Le gros bourdon actuel – qui date de 1686 et qui est beaucoup plus imposant que tous ceux qui se sont succédé depuis le Moyen-Âge – est dans la tour sud qui est la moins large des deux. Cependant, la tour sud est suffisamment large pour abriter un autre bourdon placé à côté du premier : la preuve en est que depuis 2013 le monumental bourdon Emmanuel n’est plus seul dans son beffroi, il a à son côté le bourdon Marie, deuxième plus grosse cloche du carillon.

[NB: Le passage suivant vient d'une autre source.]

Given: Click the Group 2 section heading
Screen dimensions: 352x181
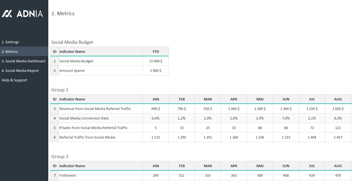Looking at the screenshot, I should pos(60,90).
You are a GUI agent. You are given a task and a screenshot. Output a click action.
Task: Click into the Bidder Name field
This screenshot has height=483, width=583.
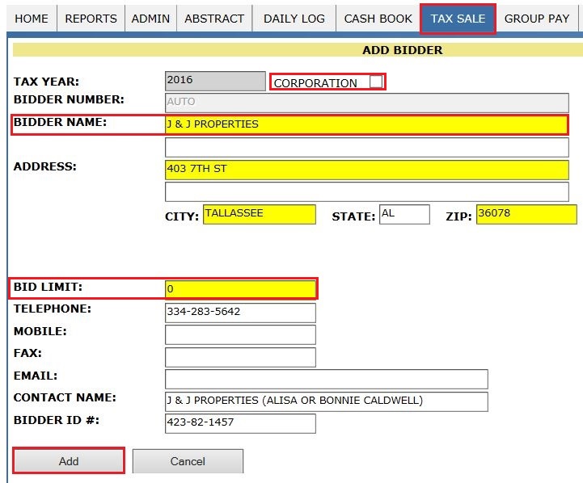pyautogui.click(x=366, y=124)
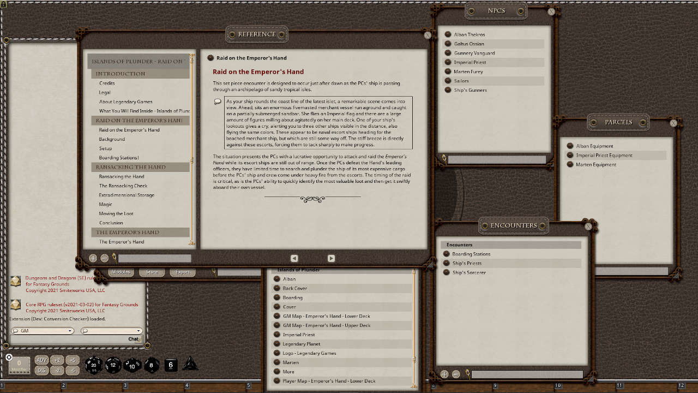Set the -5 penalty modifier
This screenshot has height=393, width=698.
[74, 370]
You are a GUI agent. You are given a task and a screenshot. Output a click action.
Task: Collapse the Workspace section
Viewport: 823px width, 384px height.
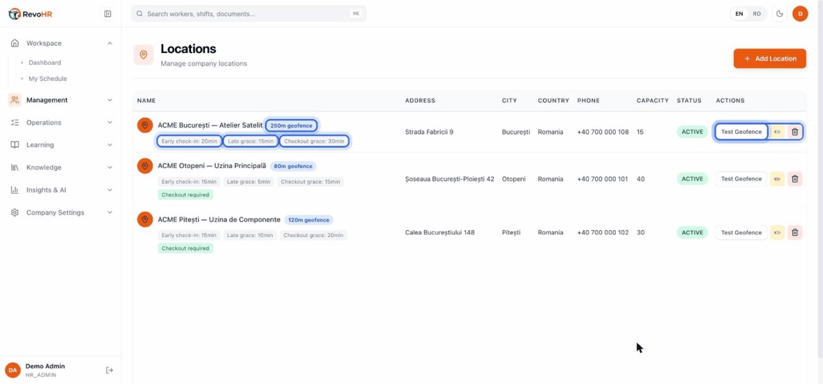pos(61,43)
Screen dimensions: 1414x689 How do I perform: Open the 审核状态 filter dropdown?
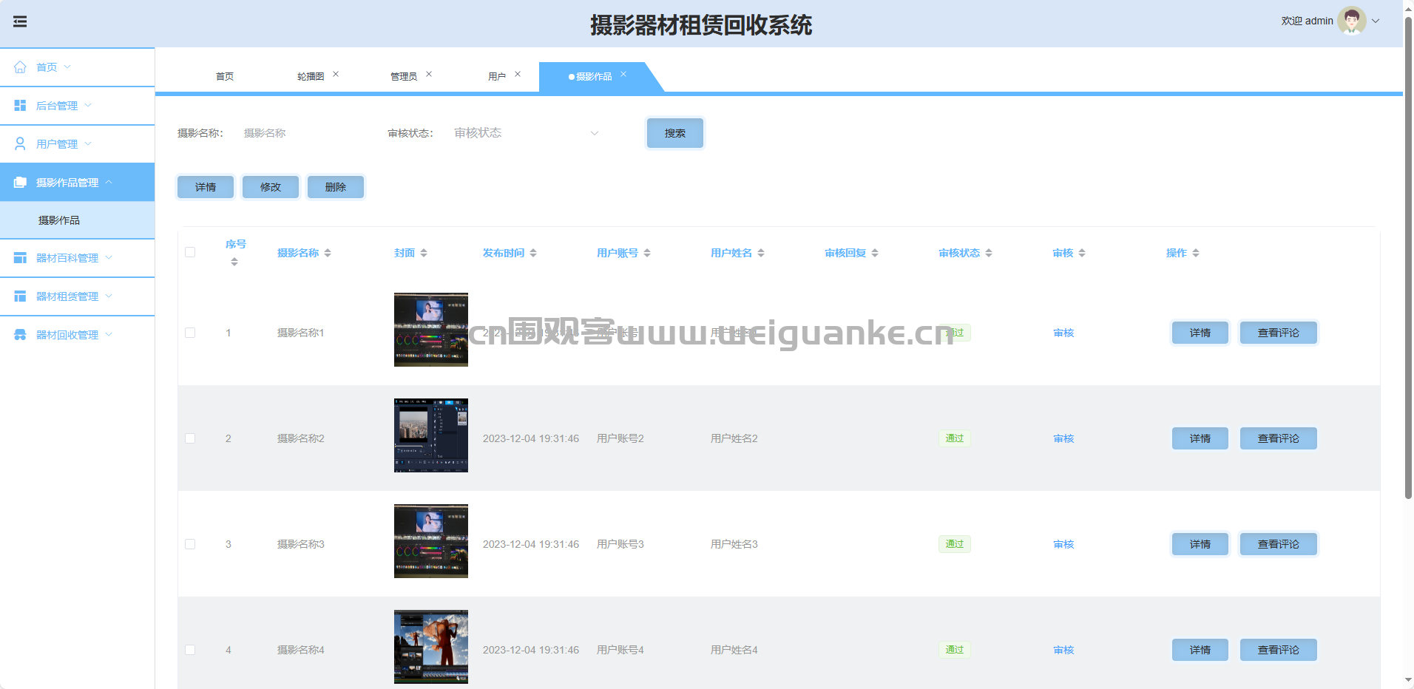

Nous lisons encore p. 337 : « … la façade est dissymétrique, la tour sud étant plus large pour supporter le poids du gros bourdon ». Il faudrait savoir ! Il n’y a que deux tours à Notre-Dame de Paris, il est simple de vérifier laquelle des deux est la plus large : j’ose l’affirmer, c’est la tour nord. Il n’y a donc aucun rapport entre la largeur de la tour sud (la moins large) et le poids des cloches qu’elle abrite (les plus grosses). La théorie de Mme de Saint-Pulgent pour expliquer la dissymétrie de la façade de Notre-Dame de Paris est par conséquent non recevable.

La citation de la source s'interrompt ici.